Menanggapi hal tersebut, Gubernur BI Agus Martowardojo mengatakan pada 2011 ketika dirinya masih menjadi Menteri Keuangan, diskusi UU OJK dengan parlemen berakhir deadlock. Menurutnya, UU OJK merupakan amanat dari UU BI tahun 1999 tentang pemisahan otoritas moneter.

“Pemindahan pengawasan dari BI ke OJK harus membuat OJK baik, kami yakin UU OJK sudah baik,” ujar Agus di gedung BI, Jakarta, Selasa (4/8).

Agus juga menjelaskan selama ini kehadiran OJK tidak mengganggu BI. Pasalnya, peran dan fungsi OJK adalah pengawasan bank secara mikrprudensial, dan BI tetap mengatur perbankan secara makroprudensial.

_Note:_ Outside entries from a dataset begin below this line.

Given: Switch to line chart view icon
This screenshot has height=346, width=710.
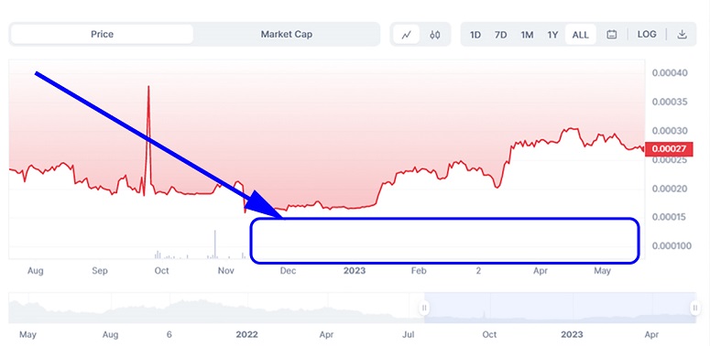Looking at the screenshot, I should coord(406,35).
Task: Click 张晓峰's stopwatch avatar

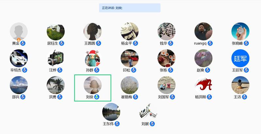Action: [240, 32]
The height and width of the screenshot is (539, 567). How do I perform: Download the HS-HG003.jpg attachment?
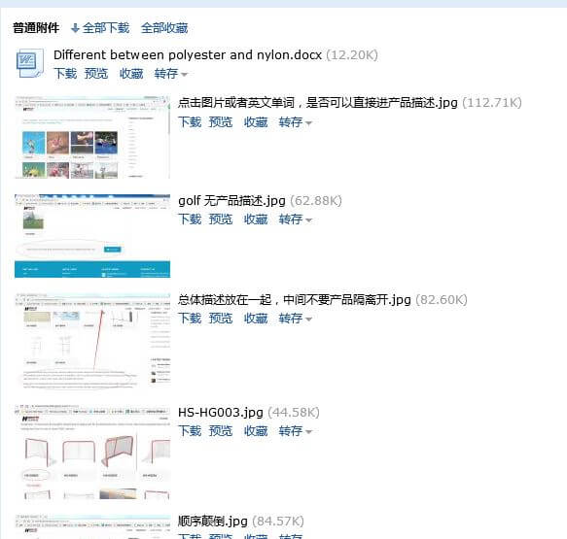[190, 431]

“OJK atau Industri Keuangan Non Bank (IKNB) akan mengawasi bank secara mikro perusahaannya, tapi kalau terkait otoritas moneter kalau sudah besaran uang terkait dengan tingkat bunga, valas, dan nilai tukar itu sudah otoritas BI. Dan BI akan melakukan kebijakan transmisi melalui perbankan,” pungkasnya.